Wind turbine noise affects health

According to the results of a new peer-reviewed study made available to us by the U.S. government’s National Institutes of Health, the connection between noise and coronary heart disease – particularly at night – is serious.

Wind energy ordinances must include a top limit for how much turbine noise can safely be added to our environment.

More than 15 million Americans currently have some form of coronary heart disease (CHD), which involves a narrowing of the small blood vessels that supply blood and oxygen to the heart. Risk factors for CHD include diabetes, high blood pressure, altered blood lipids, obesity, smoking, menopause, and inactivity.

To this list we can now add noise, thanks to a recent study and assessment of the evidence by the WHO Noise Environmental Burden on Disease working group.

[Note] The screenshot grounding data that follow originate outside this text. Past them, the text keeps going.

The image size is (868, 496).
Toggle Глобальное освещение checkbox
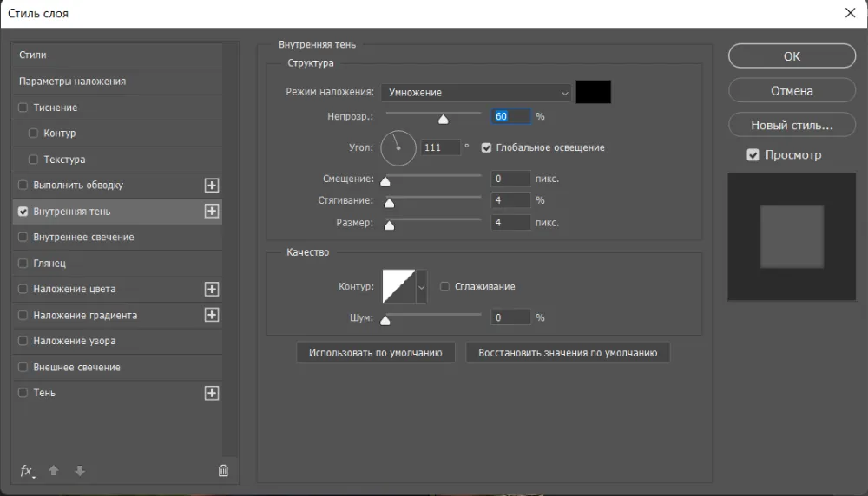click(x=486, y=147)
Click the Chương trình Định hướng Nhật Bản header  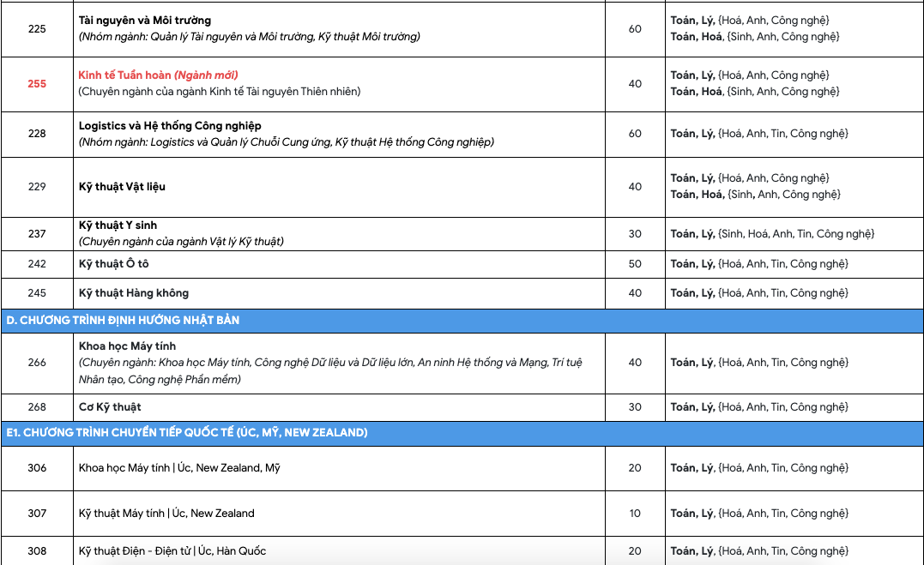tap(123, 320)
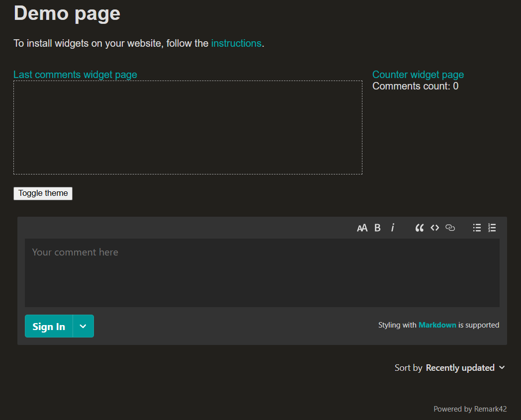This screenshot has height=420, width=521.
Task: Follow the Markdown help link
Action: (x=437, y=325)
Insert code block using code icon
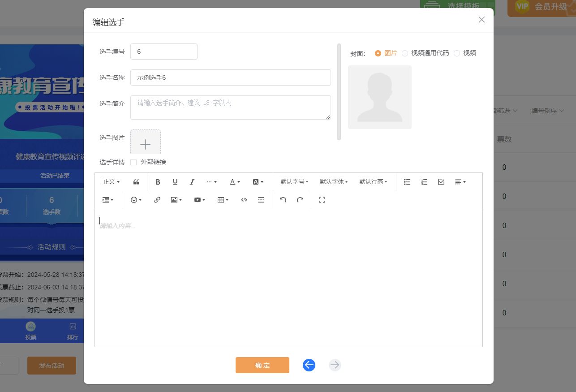This screenshot has width=576, height=392. 244,200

“The new data indicate that noise pollution is causing more deaths from heart disease than was previously thought,” says working group member Deepak Prasher, a professor of audiology.

The working group compared households with abnormally high noise exposure with those with quieter homes. They also reviewed epidemiologic data on heart disease and hypertension, and then integrated these data.

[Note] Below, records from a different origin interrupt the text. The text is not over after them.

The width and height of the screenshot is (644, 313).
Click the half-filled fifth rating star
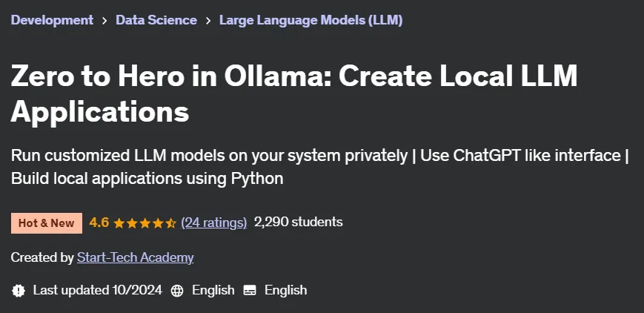(x=170, y=223)
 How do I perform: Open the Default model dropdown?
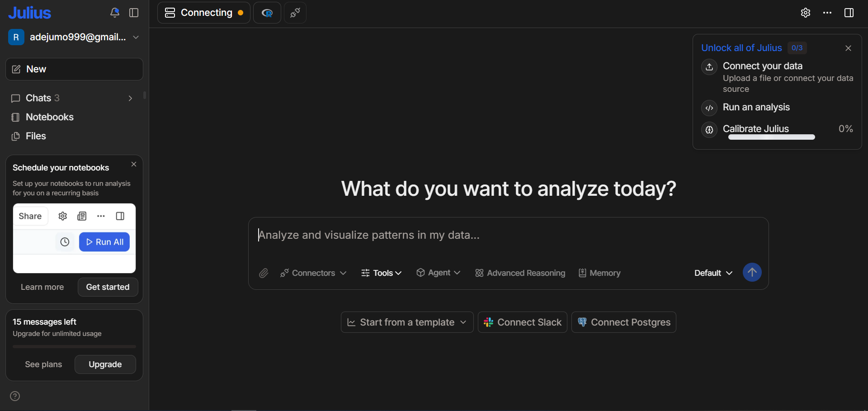713,273
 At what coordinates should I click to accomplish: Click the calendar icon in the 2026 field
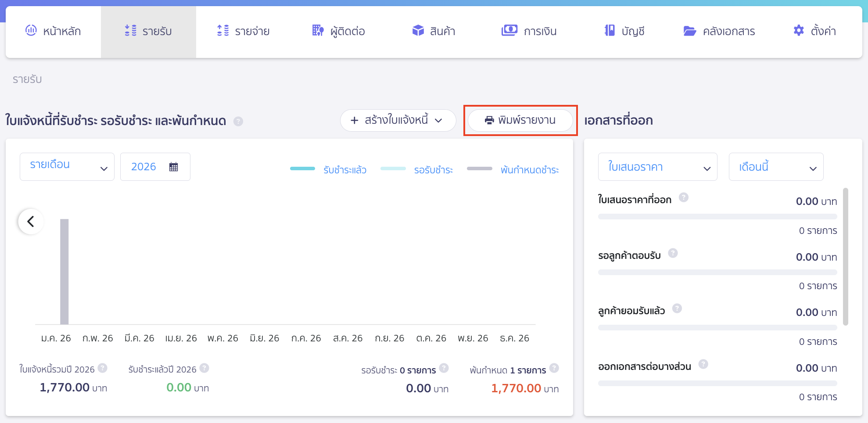click(x=173, y=167)
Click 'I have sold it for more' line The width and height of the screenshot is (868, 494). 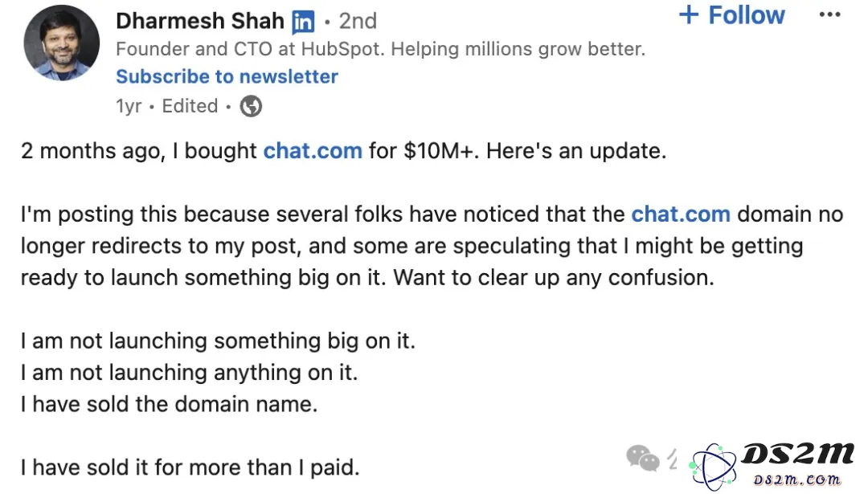190,467
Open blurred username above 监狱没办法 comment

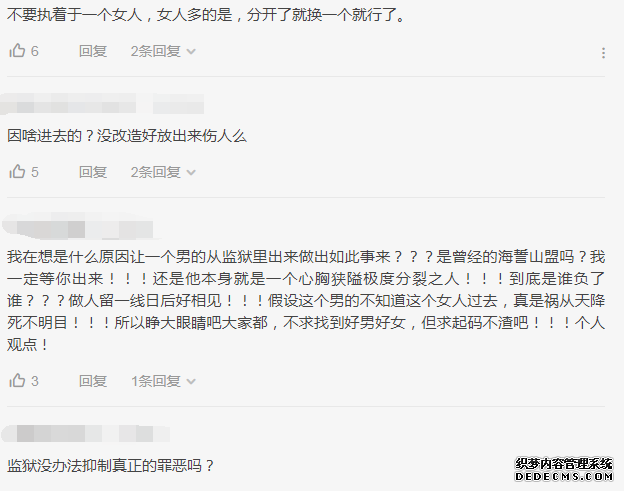[86, 433]
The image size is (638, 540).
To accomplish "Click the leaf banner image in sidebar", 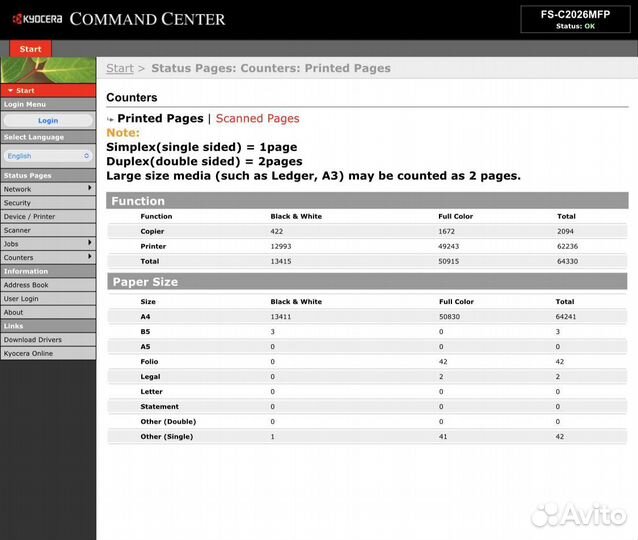I will click(48, 70).
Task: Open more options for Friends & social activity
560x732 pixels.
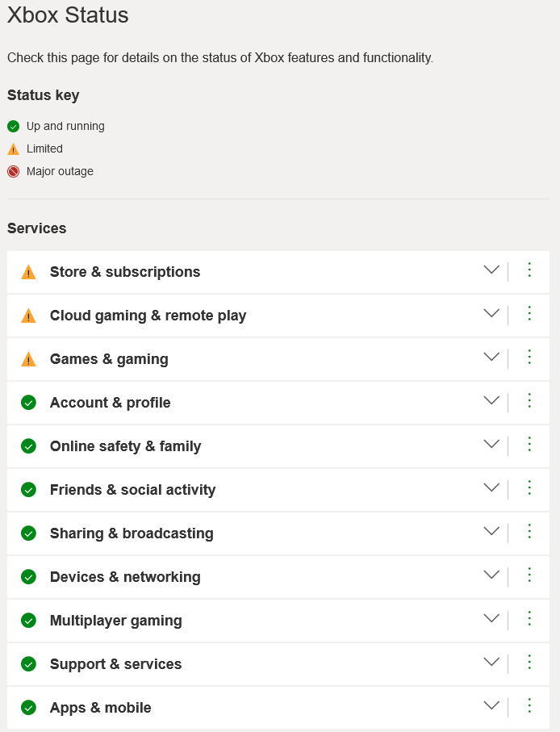Action: tap(529, 488)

“Many people become habituated to noise over time,” says Prasher. “The biological effects are imperceptible, so that even as you become accustomed to the noise, adverse physiological changes are nevertheless taking place, with potentially serious consequences to human health.”

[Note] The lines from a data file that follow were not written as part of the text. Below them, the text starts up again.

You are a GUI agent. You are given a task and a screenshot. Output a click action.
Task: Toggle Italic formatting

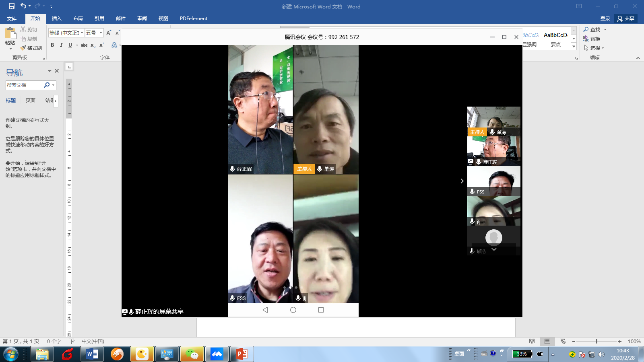pyautogui.click(x=61, y=45)
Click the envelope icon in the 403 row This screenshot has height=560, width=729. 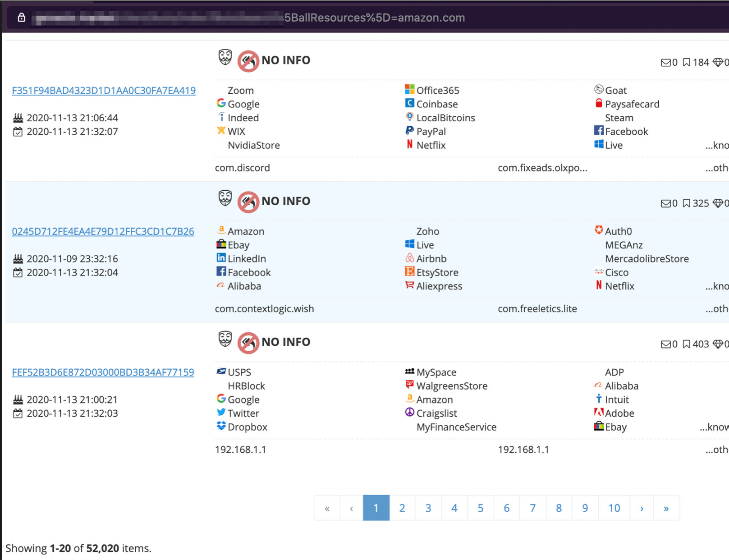(x=665, y=344)
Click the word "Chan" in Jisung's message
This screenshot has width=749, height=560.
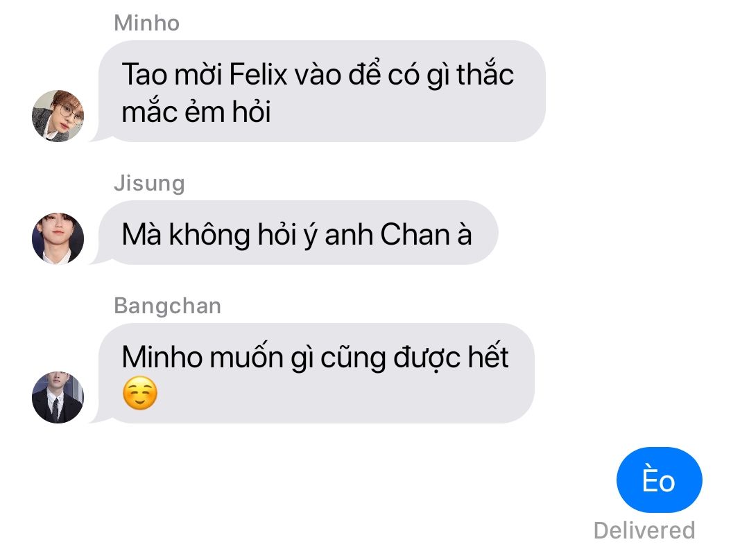(415, 234)
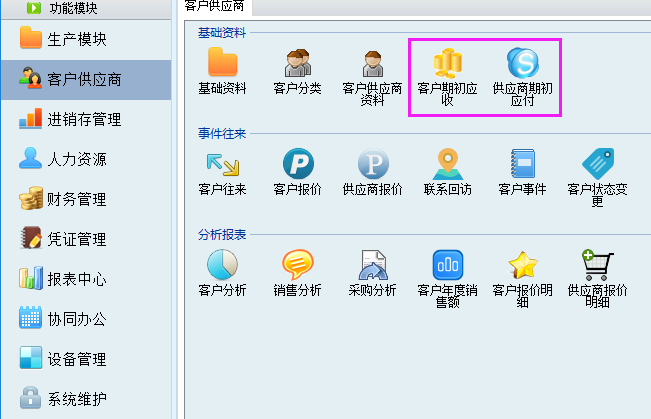Viewport: 651px width, 419px height.
Task: Open 客户期初应收 gold coins icon
Action: [447, 63]
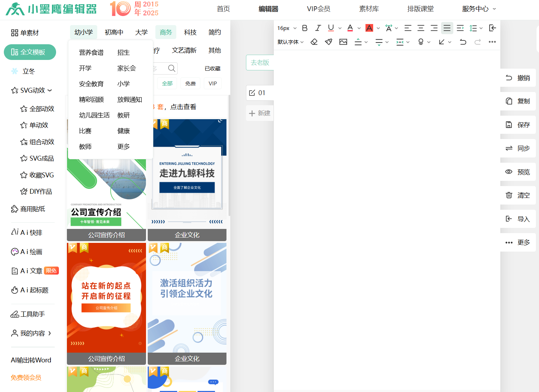Select the italic formatting icon

(x=317, y=28)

Chronic high levels of stress hormones such as cortisol, adrenaline, and noradrenaline can lead to hypertension, stroke, heart failure, and immune problems. According to research, arousal associated with nighttime noise exposure increased blood and saliva concentrations of these hormones even during sleep.

“Taken together, recent epidemiologic data show us that noise is a major stressor that can influence health through the endocrine, immune, and cardiovascular systems,” says Prasher.

The broader implications of chronic noise exposure also need to be considered.

“Noise pollution contributes not only to cardiovascular disease, but also to hearing loss, sleep disruption, social handicaps, diminished productivity, impaired teaching and learning, absenteeism, increased drug use, and accidents,” says physician Louis Hagler, who coauthored a review on noise pollution in the March 2007 Southern Medical Journal.

Hagler added, “The public health repercussions of increasing noise pollution for future generations could be immense.”

[Editor’s note:  Most of this letter (after the mention of the need for noise limits for wind turbines) is reproduced from an article by Mark Nathaniel Mead in Environmental Health Perspectives, published by the National Institute of Environmental Health Sciences. The letter writer falsely signed it with Mead’s name.]